Configure audit log delivery

This article explains how to configure low-latency delivery of audit logs in JSON file format to an Amazon S3 storage bucket.

When your audit logs gets delivered to an S3 storage bucket, you can make the data available for usage analysis. Databricks delivers a separate JSON file for each workspace in your account and a separate file for account-level events. For more information on the file schema and audit events, see Audit log reference.

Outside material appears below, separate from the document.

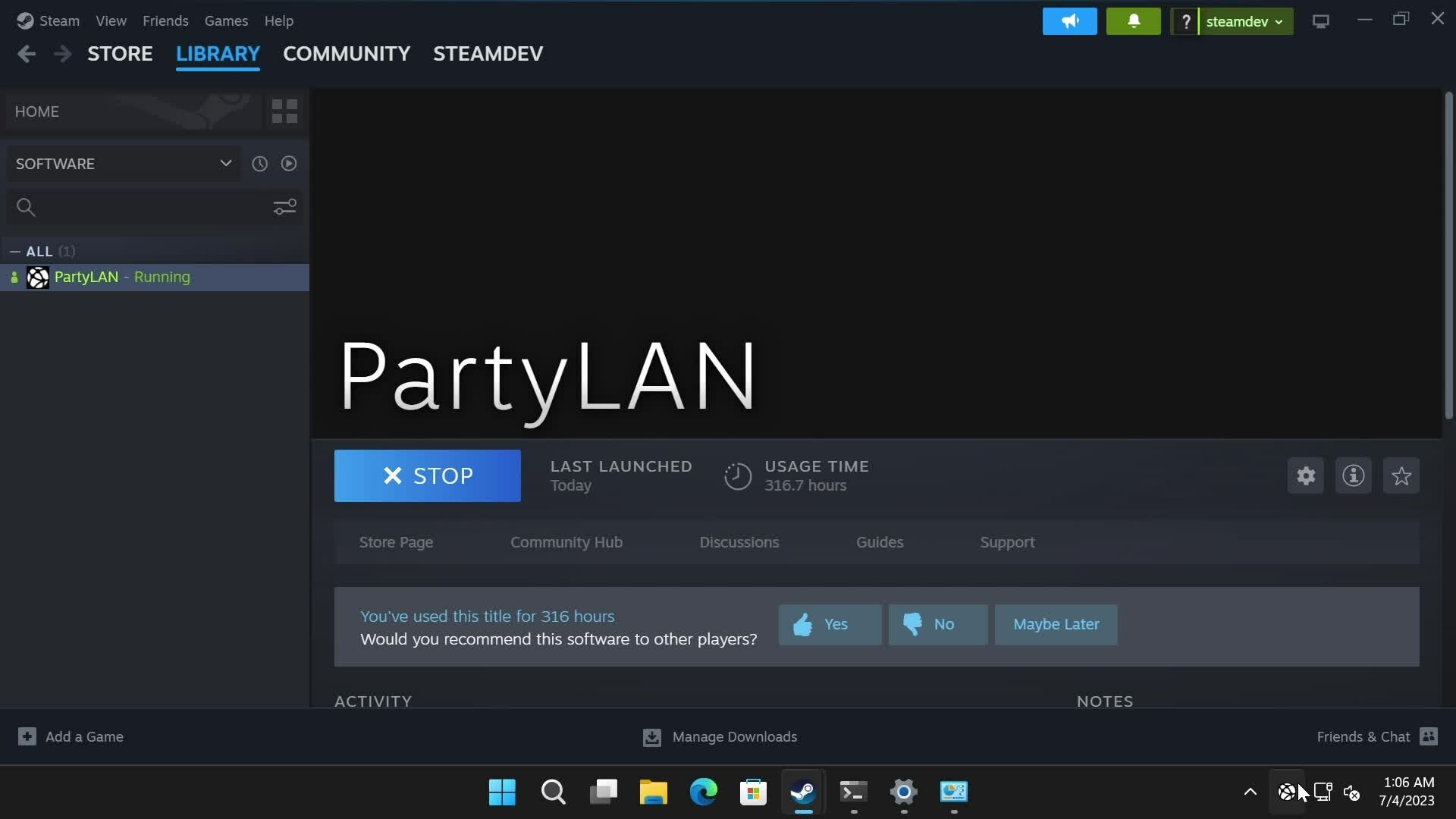
Task: Open Big Picture mode icon
Action: [x=1320, y=21]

You can optionally deliver logs to an AWS account other than the account used for the IAM role that you create for log delivery. This allows flexibility, for example setting up workspaces from multiple AWS accounts to deliver to the same S3 bucket. This option requires that you configure an S3 bucket policy that references a cross-account IAM role. Instructions and a policy template are provided for you in Step 3: cross-account support.

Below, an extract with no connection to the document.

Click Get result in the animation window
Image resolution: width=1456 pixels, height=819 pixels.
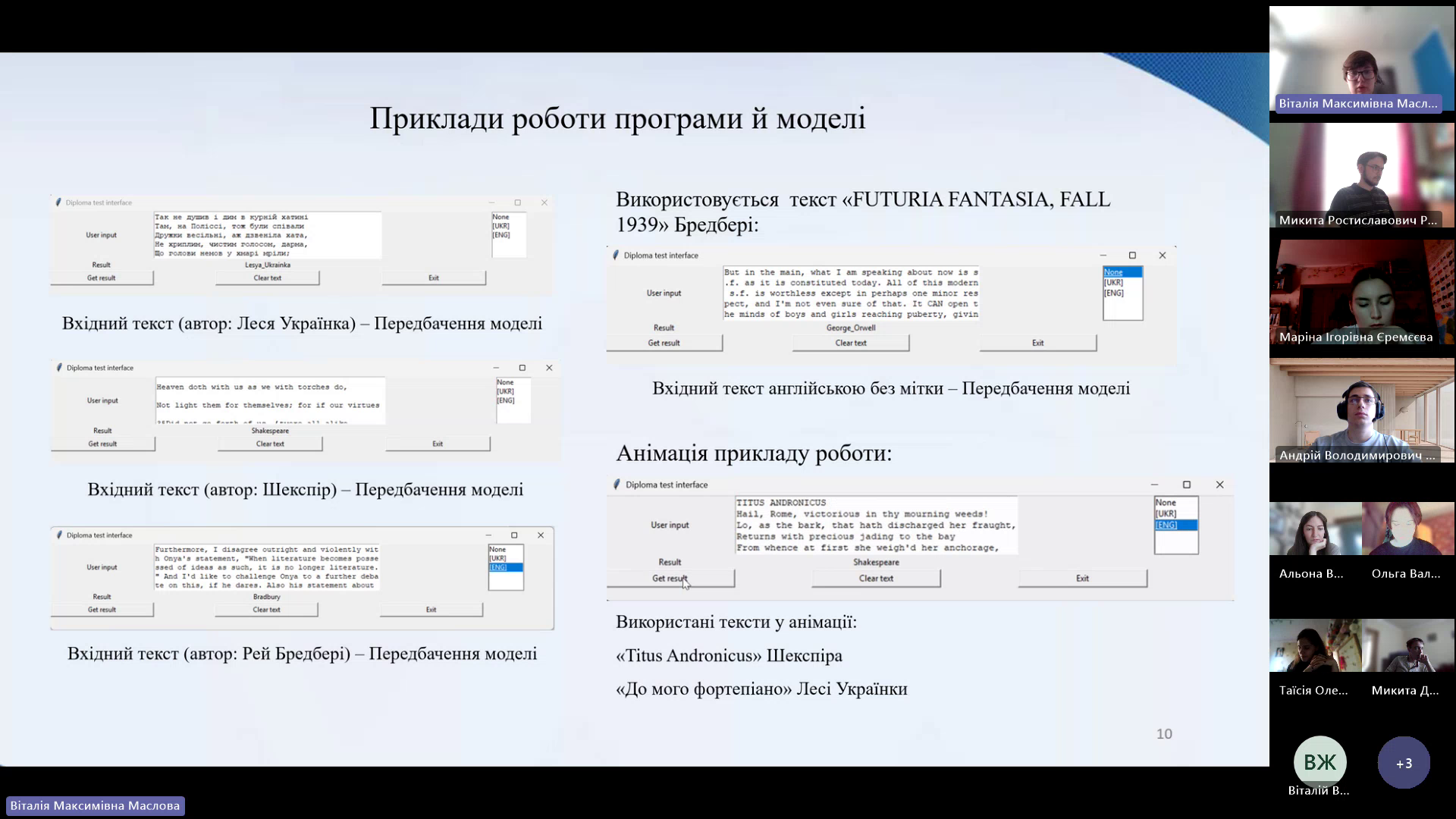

In addition to delivery of logs for running workspaces, logs are delivered for cancelled workspaces to ensure that logs are properly delivered that represent the final day of the workspace.

Requirements

To configure audit log delivery, you must:

High-level flow

This section describes the high-level flow of audit log delivery.

  • Step 1: Configure storage: In AWS, create a new S3 bucket. Using Databricks APIs, call the Account API to create a storage configuration object that uses the bucket name.

  • Step 2: Configure credentials: In AWS, create the appropriate AWS IAM role. Using Databricks APIs, call the Account API to create a credentials configuration object that uses the IAM role’s ARN.

  • (Optional) Step 3: cross-account support: To deliver logs to an AWS account other than the account of the IAM role that you create for log delivery, add an S3 bucket policy. This policy references IDs for the cross-account IAM role that you created in the previous step.

  • Step 4: Call the log delivery API: Call the Account API to create a log delivery configuration that uses the credential and storage configuration objects from previous steps.

After you complete these steps, you can access the JSON files. The delivery location is in the following format:

<bucket-name>/<delivery-path-prefix>/workspaceId=<workspaceId>/date=<yyyy-mm-dd>/auditlogs_<internal-id>.json

Note

If you configure audit log delivery for the entire account, account-level audit events that are not associated with any single workspace are delivered to the workspaceId=0 partition.

Considerations based on your number of workspaces

Your delivery configuration might vary depending on how many workspaces you have and where they are located:

  • If you have one workspace in your Databricks account: Follow the instructions as outlined in the high-level flow, creating a single configuration object for your workspace.

  • If you have multiple workspaces in the same Databricks account: Do one of the following:

    • Share the same configuration (log delivery S3 bucket and IAM role) for all workspaces in the account. This is the only configuration option that also delivers account-level audit logs. It is the default option.

    • Use separate configurations for each workspace in the account.

    • Use separate configurations for different groups of workspaces, each sharing a configuration.

  • If you have multiple workspaces, each associated with a separate Databricks account: Create unique storage and credential configuration objects for each account. You can reuse an S3 bucket or IAM role between these configuration objects.

Note

You can configure log delivery with the Account API even if the workspace wasn’t created using the Account API.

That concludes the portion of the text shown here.